Il tutto corredato dalla solita produzione Lo Fi che caratterizzava già le precedenti uscite (non è un caso che nei credits ci sia scritto “registrazioni nostre presso dove si poteva”) e che, per quanto possa stridere con una contingenza storica in cui i suoni nitidi, puliti e patinati sembrano essere divenuti normalità assoluta, appare l’unico vestito adatto a valorizzare canzoni che a loro modo appaiono come orgogliosi scarti dalla civiltà dei consumi.
Alla fine, l’unico modo per poter combattere la mediocrità musicale imperante, con le produzioni in serie asservite alla logica degli algoritmi, è probabilmente compiere un’autentica scelta anticommerciale: dire quello che si vuole dire e dirlo come lo si vuole dire, senza edulcorare la musica o i testi, utilizzando riferimenti retro e senza minimamente strizzare l’occhio al ritornello facile (e infatti, i dieci brani che compongono Fanta Sbocco appaiono ancora meno diretti dei precedenti, dove pure ogni tanto provavano a buttare lì qualche hook accattivante).

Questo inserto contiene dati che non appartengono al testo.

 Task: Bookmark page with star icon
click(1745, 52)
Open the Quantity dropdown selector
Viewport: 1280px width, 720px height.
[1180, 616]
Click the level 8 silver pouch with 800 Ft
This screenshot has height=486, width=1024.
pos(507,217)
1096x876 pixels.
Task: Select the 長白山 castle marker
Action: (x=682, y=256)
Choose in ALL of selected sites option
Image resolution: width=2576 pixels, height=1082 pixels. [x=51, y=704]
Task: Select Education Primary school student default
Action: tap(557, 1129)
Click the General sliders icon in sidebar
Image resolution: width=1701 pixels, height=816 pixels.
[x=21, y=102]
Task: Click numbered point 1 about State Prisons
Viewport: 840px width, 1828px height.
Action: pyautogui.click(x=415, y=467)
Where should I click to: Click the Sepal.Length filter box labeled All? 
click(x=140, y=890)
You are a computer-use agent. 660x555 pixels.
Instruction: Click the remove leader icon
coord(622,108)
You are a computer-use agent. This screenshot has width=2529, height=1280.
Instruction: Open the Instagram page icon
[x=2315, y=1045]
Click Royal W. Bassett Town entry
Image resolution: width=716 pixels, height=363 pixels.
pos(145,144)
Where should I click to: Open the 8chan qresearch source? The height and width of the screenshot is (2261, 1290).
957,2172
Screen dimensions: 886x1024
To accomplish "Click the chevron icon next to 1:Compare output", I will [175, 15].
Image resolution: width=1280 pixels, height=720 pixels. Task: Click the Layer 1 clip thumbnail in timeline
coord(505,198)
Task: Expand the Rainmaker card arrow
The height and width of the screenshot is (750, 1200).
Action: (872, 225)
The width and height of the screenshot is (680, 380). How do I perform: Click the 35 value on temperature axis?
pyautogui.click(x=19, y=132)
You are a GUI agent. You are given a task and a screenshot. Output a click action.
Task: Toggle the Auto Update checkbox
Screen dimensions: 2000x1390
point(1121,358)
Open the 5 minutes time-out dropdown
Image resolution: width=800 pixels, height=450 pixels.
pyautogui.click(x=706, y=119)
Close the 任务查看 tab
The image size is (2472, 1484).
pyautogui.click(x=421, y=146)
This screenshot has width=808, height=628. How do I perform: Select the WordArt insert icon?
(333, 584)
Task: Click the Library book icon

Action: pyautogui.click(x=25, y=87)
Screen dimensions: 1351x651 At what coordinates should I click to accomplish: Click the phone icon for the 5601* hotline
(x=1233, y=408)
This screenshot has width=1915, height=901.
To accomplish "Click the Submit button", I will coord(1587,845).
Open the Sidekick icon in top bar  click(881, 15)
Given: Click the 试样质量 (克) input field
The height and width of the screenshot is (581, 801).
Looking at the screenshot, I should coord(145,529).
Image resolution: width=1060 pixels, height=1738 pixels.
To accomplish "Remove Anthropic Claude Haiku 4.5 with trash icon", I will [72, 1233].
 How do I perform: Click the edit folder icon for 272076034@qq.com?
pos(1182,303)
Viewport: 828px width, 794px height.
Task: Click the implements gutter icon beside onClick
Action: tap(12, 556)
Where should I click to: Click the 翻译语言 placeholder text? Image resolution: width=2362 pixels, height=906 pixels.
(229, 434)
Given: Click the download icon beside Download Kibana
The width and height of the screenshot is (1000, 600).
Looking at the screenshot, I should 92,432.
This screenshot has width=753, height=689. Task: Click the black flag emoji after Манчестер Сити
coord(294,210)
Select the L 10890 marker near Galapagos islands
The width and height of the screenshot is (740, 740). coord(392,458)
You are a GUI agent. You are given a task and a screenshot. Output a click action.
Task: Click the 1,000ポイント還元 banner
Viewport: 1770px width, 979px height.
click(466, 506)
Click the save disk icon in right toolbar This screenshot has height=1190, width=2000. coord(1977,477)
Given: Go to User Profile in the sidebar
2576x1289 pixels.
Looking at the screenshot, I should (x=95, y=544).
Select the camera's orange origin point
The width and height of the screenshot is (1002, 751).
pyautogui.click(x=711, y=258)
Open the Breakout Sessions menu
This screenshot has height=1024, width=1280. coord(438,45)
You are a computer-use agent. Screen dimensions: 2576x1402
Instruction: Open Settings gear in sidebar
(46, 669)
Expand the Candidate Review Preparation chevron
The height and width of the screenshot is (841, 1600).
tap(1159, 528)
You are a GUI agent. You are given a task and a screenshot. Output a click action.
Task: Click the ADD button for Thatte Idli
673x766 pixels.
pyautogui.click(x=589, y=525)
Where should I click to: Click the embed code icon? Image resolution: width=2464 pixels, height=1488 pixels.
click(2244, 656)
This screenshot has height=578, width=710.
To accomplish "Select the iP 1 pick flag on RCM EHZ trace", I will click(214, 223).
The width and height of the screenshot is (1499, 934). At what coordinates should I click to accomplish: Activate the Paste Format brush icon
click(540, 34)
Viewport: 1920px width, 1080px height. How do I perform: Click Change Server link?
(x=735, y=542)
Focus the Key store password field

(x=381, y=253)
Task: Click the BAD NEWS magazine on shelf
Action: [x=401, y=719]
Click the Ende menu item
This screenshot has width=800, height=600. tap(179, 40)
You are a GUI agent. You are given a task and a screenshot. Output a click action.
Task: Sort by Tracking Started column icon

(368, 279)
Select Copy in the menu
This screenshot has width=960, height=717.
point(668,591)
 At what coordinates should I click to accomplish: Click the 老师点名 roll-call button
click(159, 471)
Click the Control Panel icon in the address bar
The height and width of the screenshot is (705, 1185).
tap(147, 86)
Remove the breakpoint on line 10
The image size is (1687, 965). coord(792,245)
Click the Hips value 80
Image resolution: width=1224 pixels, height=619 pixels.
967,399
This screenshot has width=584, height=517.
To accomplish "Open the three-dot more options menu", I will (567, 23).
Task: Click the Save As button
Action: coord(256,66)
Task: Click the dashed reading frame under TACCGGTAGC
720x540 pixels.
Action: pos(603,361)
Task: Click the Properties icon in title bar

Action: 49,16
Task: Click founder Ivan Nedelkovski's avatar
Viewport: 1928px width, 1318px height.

Probabilmente non vinceranno, ma sapere che stanno a poco a poco guadagnando una fan base non oceanica ma parecchio affezionata, non è certo un risultato da sottovalutare.
La libertà creativa, di fronte ad un mercato che vorrebbe gli artisti il più possibile allineati. Fosse anche solo per questo, i Laguna Bollente vanno supportati in modo incondizionato.